─── RECORDS FOR THE TASK

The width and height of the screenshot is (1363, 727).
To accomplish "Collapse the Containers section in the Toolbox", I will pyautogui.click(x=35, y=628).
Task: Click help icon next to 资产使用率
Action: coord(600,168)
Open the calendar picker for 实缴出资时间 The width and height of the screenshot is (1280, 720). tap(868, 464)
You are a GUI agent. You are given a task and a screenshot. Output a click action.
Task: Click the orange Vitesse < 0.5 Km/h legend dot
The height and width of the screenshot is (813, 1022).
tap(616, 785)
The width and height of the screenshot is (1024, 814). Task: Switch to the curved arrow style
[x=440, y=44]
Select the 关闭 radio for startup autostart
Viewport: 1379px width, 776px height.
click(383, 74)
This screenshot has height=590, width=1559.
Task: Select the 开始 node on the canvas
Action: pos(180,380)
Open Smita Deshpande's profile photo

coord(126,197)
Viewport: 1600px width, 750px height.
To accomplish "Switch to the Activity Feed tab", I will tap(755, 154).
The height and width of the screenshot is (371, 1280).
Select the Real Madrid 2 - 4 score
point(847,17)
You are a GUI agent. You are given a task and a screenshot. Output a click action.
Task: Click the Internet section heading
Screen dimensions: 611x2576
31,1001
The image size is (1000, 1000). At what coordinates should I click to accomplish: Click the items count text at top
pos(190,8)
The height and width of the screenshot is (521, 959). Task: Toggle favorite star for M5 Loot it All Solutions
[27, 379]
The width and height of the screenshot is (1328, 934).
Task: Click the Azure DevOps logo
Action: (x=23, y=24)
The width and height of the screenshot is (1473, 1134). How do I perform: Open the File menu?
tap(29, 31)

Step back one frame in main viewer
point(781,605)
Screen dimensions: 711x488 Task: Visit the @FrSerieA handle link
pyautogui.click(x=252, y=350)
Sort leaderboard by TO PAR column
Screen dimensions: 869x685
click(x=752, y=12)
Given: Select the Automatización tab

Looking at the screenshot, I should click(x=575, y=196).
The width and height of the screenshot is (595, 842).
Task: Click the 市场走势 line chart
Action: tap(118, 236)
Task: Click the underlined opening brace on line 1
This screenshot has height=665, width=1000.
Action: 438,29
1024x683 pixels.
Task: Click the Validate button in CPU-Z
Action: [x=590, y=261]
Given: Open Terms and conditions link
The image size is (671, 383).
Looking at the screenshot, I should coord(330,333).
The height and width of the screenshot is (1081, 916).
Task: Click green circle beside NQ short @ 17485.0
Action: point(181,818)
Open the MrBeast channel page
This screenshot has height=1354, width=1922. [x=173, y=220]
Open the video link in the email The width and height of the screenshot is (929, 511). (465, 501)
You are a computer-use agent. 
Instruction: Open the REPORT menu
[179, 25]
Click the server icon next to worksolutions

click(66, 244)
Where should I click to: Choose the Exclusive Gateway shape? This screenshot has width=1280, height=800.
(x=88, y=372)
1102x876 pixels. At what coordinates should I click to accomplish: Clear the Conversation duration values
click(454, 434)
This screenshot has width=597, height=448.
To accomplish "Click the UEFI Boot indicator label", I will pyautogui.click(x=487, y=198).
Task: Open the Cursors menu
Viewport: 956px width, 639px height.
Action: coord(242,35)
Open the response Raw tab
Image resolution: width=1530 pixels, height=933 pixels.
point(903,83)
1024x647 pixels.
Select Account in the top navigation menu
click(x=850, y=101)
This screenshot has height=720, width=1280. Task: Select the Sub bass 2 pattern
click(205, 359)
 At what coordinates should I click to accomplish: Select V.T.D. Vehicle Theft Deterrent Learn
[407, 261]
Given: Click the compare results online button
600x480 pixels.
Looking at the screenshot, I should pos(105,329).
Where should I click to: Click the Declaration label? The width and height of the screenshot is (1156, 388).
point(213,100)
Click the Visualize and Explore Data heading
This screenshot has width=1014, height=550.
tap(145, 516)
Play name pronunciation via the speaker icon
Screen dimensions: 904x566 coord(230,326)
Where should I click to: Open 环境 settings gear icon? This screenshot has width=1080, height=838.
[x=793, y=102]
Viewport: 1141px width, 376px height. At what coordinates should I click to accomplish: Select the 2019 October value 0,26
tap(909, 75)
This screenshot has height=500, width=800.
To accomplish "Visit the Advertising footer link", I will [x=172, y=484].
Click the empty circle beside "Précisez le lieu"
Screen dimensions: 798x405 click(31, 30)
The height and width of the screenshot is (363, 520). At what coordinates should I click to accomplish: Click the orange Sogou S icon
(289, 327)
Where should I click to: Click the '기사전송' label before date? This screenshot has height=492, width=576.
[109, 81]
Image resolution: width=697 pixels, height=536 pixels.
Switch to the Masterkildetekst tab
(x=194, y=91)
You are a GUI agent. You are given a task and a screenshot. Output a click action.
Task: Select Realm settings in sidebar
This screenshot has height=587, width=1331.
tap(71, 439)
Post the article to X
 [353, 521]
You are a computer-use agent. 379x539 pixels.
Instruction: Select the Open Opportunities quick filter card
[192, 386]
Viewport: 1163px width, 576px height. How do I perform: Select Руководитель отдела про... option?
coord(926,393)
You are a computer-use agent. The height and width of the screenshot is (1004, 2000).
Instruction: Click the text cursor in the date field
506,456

──────

Beginning at the line with "Select Account in the top navigation menu" and ending at the last line of the entries, print every line exactly.

Select Account in the top navigation menu
click(x=850, y=101)
This screenshot has height=720, width=1280. Task: Select the Sub bass 2 pattern
click(205, 359)
 At what coordinates should I click to accomplish: Select V.T.D. Vehicle Theft Deterrent Learn
[407, 261]
Given: Click the compare results online button
600x480 pixels.
Looking at the screenshot, I should pos(105,329).
Where should I click to: Click the Declaration label? The width and height of the screenshot is (1156, 388).
point(213,100)
Click the Visualize and Explore Data heading
This screenshot has width=1014, height=550.
tap(145, 516)
Play name pronunciation via the speaker icon
Screen dimensions: 904x566 coord(230,326)
Where should I click to: Open 环境 settings gear icon? This screenshot has width=1080, height=838.
[x=793, y=102]
Viewport: 1141px width, 376px height. At what coordinates should I click to accomplish: Select the 2019 October value 0,26
tap(909, 75)
This screenshot has height=500, width=800.
To accomplish "Visit the Advertising footer link", I will [x=172, y=484].
Click the empty circle beside "Précisez le lieu"
Screen dimensions: 798x405 click(31, 30)
The height and width of the screenshot is (363, 520). At what coordinates should I click to accomplish: Click the orange Sogou S icon
(289, 327)
Where should I click to: Click the '기사전송' label before date? This screenshot has height=492, width=576.
[109, 81]
Image resolution: width=697 pixels, height=536 pixels.
Switch to the Masterkildetekst tab
(x=194, y=91)
You are a GUI agent. You are given a task and a screenshot. Output a click action.
Task: Select Realm settings in sidebar
This screenshot has height=587, width=1331.
tap(71, 439)
Post the article to X
 [353, 521]
You are a computer-use agent. 379x539 pixels.
Instruction: Select the Open Opportunities quick filter card
[192, 386]
Viewport: 1163px width, 576px height. How do I perform: Select Руководитель отдела про... option?
coord(926,393)
You are a computer-use agent. The height and width of the screenshot is (1004, 2000).
Instruction: Click the text cursor in the date field
506,456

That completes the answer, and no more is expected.